[WHAT YOU SHOULD DO] In the data below, one line contains "The height and width of the screenshot is (608, 1080)." and a later one contains "You are a computer-use agent. Screen". Print both, with every line between them, exactly and alone.
= Beginning of Section =
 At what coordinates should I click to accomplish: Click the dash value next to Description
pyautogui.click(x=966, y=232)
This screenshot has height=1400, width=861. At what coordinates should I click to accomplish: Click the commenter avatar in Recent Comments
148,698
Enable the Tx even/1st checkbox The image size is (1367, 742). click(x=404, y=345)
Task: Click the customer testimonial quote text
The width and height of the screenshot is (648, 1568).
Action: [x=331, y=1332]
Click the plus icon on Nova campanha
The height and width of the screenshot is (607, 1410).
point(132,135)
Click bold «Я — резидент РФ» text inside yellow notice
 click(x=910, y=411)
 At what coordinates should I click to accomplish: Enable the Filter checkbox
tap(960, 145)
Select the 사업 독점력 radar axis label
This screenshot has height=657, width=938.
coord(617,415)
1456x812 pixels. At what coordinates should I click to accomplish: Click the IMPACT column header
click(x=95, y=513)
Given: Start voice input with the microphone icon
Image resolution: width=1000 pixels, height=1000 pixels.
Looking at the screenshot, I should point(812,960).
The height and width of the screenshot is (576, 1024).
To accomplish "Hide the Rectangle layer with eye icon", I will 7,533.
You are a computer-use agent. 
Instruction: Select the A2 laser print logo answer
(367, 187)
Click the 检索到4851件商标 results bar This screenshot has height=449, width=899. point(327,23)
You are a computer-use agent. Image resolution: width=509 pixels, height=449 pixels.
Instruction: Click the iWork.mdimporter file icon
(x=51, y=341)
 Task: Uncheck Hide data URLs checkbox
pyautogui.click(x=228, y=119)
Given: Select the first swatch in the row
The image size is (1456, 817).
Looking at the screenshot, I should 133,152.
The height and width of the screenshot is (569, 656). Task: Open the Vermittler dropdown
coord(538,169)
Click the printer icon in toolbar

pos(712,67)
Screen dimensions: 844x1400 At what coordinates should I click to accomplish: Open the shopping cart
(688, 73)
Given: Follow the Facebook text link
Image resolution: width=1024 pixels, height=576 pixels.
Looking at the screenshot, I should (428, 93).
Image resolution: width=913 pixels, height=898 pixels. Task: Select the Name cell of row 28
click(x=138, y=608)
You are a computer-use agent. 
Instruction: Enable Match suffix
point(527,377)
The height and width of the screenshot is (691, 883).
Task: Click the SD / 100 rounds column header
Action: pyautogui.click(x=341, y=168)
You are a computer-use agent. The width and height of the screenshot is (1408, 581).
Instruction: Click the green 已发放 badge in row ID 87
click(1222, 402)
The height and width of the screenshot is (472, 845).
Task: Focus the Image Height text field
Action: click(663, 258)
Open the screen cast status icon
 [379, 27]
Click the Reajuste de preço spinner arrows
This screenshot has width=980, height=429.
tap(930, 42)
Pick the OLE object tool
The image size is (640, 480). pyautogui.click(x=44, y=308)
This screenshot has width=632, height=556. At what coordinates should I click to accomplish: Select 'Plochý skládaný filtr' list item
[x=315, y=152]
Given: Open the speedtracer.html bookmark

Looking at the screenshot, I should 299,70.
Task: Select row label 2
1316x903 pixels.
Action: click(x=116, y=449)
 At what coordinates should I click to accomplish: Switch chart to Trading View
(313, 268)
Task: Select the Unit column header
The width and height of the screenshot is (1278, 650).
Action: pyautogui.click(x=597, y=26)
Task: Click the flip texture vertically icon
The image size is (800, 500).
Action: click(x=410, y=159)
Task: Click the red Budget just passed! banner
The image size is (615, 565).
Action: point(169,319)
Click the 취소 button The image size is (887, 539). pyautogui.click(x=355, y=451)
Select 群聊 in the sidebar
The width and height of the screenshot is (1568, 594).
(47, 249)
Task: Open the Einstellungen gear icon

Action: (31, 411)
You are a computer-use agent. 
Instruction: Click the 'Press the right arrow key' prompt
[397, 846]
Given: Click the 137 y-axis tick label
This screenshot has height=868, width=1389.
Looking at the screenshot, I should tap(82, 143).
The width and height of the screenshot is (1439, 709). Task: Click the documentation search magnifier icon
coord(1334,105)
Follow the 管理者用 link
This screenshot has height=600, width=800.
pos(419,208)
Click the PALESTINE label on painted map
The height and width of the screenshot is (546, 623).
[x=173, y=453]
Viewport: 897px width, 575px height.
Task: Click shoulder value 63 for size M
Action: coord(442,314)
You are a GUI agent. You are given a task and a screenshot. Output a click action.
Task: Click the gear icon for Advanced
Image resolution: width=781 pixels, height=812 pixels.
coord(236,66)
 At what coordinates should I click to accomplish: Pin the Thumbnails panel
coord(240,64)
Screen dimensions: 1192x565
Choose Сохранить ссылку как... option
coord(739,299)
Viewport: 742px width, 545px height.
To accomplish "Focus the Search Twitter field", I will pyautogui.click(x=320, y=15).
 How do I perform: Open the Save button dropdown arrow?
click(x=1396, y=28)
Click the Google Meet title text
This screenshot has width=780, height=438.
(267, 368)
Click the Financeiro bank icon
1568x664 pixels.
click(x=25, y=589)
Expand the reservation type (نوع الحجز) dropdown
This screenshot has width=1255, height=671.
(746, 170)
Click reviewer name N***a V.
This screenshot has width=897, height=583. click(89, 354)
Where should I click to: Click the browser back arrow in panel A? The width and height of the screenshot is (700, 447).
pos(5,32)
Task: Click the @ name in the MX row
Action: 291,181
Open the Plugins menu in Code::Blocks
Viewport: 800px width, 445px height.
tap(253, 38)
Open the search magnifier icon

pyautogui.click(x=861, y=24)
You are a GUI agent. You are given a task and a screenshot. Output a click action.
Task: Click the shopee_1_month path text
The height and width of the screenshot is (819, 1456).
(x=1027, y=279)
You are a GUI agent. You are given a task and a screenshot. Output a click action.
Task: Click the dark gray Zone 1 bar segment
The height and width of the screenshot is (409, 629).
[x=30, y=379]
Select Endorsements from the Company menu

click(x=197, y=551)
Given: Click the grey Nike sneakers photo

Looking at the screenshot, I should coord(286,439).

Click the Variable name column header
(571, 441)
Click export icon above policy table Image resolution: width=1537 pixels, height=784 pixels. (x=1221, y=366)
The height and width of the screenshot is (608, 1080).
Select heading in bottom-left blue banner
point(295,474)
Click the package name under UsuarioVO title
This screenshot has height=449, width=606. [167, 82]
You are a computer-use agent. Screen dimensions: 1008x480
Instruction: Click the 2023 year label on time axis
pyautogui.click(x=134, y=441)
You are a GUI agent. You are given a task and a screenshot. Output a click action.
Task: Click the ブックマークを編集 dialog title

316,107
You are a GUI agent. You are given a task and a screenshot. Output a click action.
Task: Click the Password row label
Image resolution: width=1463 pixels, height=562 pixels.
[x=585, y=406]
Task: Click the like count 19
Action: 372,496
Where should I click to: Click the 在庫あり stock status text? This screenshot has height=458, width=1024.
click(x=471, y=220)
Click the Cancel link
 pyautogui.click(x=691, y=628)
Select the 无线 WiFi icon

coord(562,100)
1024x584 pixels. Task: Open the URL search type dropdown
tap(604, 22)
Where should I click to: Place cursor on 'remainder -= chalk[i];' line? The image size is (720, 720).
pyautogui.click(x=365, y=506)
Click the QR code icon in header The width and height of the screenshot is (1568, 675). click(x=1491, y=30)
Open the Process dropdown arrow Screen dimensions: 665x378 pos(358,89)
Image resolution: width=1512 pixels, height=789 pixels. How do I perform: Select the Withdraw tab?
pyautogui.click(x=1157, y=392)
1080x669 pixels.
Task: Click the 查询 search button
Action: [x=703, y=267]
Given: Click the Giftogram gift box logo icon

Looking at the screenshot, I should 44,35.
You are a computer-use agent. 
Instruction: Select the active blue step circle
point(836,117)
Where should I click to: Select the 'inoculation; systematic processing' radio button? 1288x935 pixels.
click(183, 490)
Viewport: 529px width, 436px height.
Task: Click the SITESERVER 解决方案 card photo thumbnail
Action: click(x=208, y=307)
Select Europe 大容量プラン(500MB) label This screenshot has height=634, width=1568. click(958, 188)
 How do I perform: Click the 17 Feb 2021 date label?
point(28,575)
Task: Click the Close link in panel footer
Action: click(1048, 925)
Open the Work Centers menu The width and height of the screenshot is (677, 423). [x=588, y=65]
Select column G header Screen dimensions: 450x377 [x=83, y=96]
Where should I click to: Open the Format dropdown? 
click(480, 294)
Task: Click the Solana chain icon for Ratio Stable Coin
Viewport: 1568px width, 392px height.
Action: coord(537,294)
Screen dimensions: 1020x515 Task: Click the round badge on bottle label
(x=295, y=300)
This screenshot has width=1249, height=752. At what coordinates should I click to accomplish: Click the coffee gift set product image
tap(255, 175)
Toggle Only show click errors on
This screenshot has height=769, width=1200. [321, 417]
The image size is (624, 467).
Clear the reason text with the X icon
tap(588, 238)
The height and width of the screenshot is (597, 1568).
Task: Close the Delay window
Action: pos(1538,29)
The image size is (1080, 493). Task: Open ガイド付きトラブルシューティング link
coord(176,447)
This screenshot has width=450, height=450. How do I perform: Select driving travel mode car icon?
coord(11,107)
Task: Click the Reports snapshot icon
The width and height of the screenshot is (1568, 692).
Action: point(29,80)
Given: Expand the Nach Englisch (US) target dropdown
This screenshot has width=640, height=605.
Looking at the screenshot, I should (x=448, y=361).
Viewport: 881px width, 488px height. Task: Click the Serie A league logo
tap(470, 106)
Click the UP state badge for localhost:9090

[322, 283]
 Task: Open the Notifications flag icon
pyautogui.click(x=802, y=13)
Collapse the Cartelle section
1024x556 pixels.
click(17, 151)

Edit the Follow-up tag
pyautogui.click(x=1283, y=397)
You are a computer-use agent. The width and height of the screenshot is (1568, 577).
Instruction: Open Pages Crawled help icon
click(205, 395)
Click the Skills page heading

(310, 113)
= End of Section =
[ANSWER]
The height and width of the screenshot is (608, 1080).
Select heading in bottom-left blue banner
point(295,474)
Click the package name under UsuarioVO title
This screenshot has height=449, width=606. [167, 82]
You are a computer-use agent. Screen dimensions: 1008x480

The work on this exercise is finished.